_Goals_
1) In the statistics book summary, what kind of method do studies based mainly on language research use?
2) Please carry on writing the statistics book summary, picking up right after its last sentence.

··· Reading passage

Discovering Statistics Using IBM SPSS Statistics
By Andy Field
5th Edition
9781526445780
Exhaustive summary of the book in English.
A list of common symbols in Statistics is added at the end of this summary:
• Chapter 1: Why is my evil lecturer forcing me to learn statistics?
• Chapter 2: The SPINE of statistics
• Chapter 3: The phoenix of statistics
• Chapter 4: The IBM SPSS Statistics environment
• Chapter 5: Exploring data with graphs
• Chapter 6: The beast of bias
• Chapter 7: Non-parametric models
• Chapter 8: Correlation
• Chapter 9: The Linear Model (Regression)
• Chapter 10: Comparing two means
• Chapter 11: Moderation, mediation and multicategory predictors
• Chapter 12: GLM 1: Comparing several independent means
• Chapter 13: GLM 2: Comparing means adjusted for other predictors (analysis of covariance)
• Chapter 14: GLM 3: Factorial designs
• Chapter 15: GLM 4: Repeated-measures designs
• Chapter 16: GLM 5: Mixed designs
• Chapter 17: Multivariate analysis of variance (MANOVA)
• Chapter 18: Exploratory factor analysis
• Chapter 19: Categorical outcomes: chi-square and loglinear analysis
• Chapter 20: Categorical outcomes: logistic regression
• Chapter 21: Multilevel linear models
,Chapter 1: Why is my evil lecturer forcing me to learn
statistics?
What the hell am I doing here? I don’t belong here
In this chapter, the importance of statistics is discussed, as well as its fundamental concepts. Data is
required to answer various questions. Therefore, a teacher emphasizes the importance of working
with numbers to students, because these numbers are a form of data and are a part of the research
process.
In addition to numbers, other forms of data exist. Studies based on figures use a quantitative
method to do research, while studies that are mainly based on language research use a qualitative
method. The qualitative and quantitative method are complementary to each other, meaning that
they can be used to enhance or emphasize each other’s qualities.

······
··· Record list

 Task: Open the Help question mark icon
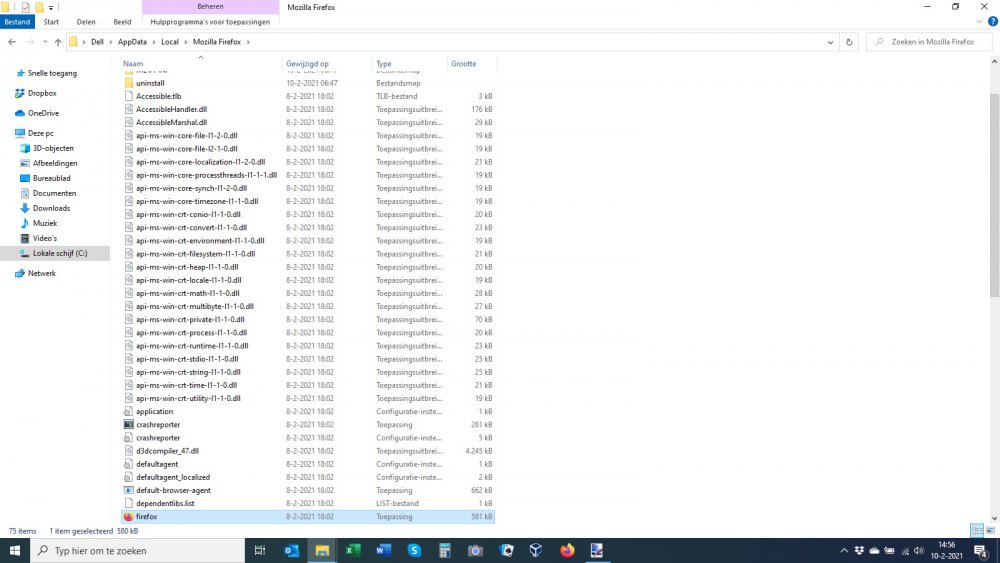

······
··· Record list

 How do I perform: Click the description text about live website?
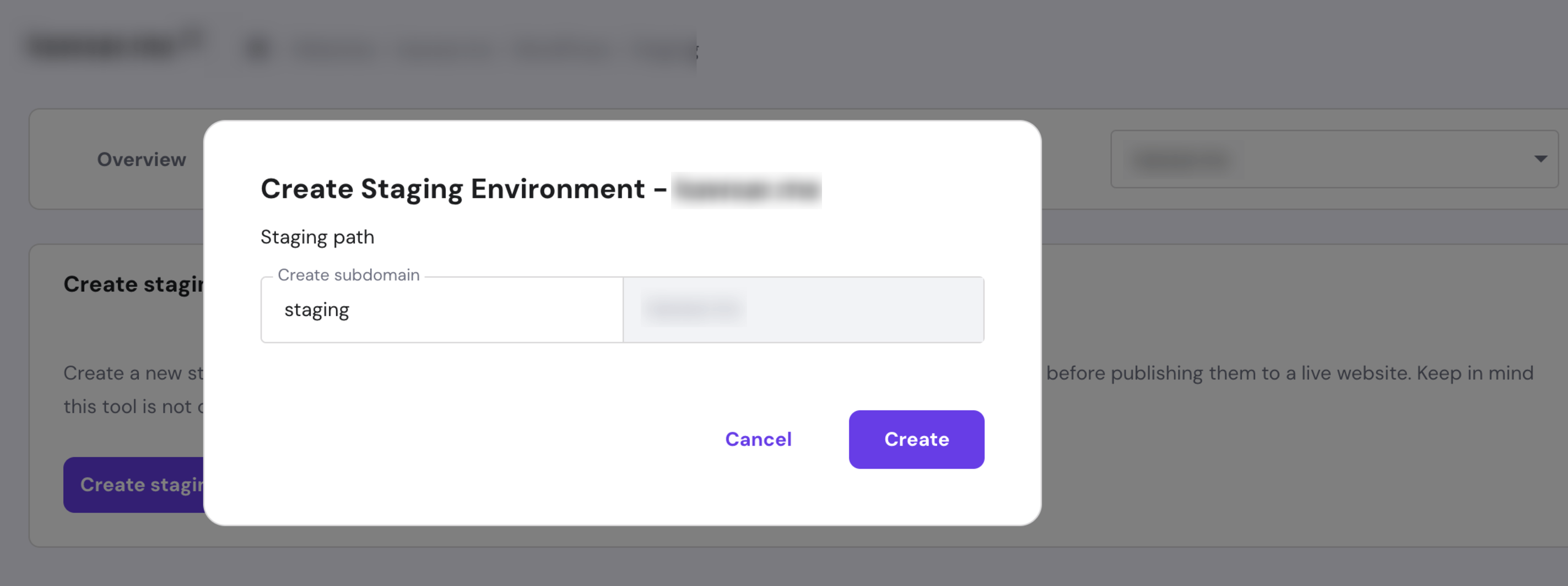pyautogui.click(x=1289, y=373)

······
··· Record list

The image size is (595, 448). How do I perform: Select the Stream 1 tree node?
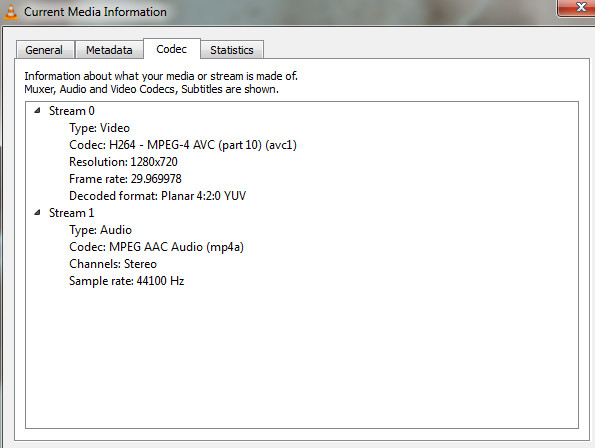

······

_Expected outputs_
1) They use a qualitative method.

2)
The research process
The research process consists of a number of steps. The first step is observation; something is
observed that evokes curiosity. Consequently, a researcher has a question that he or she would like
to have answered. To determine if the observation is correct, data must be collected. A researcher
needs variables to collect this data. A variable is something that is measured to answer the question
of the researcher.
The research process is as follows: Formulate a research question -> test a theory -> write a
hypotheses -> make predictions -> collect data to test the predictions -> analyze this data.
Initial observation: finding something that needs explaining
One can find something that needs to be explained in many different ways. For example, when
watching the news on television, a research question may arise about something that is going on in
the world. To formulate an answer to this question, data must then be collected. To collect these
data, one must also collect variables that have to be set and defined.
Generating and testing theories and hypotheses
After formulating a research question, the next step is to test a theory and to write a hypothesis. A
hypothesis is an explanation for a certain phenomenon or a set of observations. A hypothesis is set
by explaining data, and data can be explained by using a theory. Based on this theory, a prediction
can be made. This prediction based on a theory, is called a hypothesis. You can only speak of a
hypothesis when it is a statement that can be proven or rejected by using scientific methods. If the
collected data contradicts the theory or the hypothesis, a falsification occurs.
What is the difference between a dependent and an
independent variable?
If people want to collect data, it is important that we ask two things: (1) what is measured and (2)
how is it measured? To test the hypotheses, the variables must be measured. Variables are things
, that can vary, between people, between situations or over time. With most hypotheses there are two
variables; the cause and the outcome.
The variable that is seen as the cause of a certain effect is called the independent variable or
the predictor. In an experimental set-up, this term is used to emphasize that the researcher has
manipulated this variable. The variable that changes due to changes in the independent variable is
called the dependent variable or outcome variable.
What is meant by a measurement level?
Variables can be measured in various ways. The relationship between what is measured and the
numbers that express what you are measuring is called the level of measurement.
Variables can be categorical or continuous and can have different measurement levels.
A categorical variable consists of different categories. An example of a categorical variable is the
division between men and women. In this case the variable has only two categories; a man or a
woman. You can't be both. A variable with two categories is called a binary variable.
If a variable consists of more than two categories that are linked to each other, it is called a nominal
variable. An example of a nominal variable is religion (Judaism, Christianity, Islam, etc.). Although
these categories can also be represented with numbers, it is not possible to perform mathematical
calculations with these numbers. These figures do not indicate a ranking with a nominal variable.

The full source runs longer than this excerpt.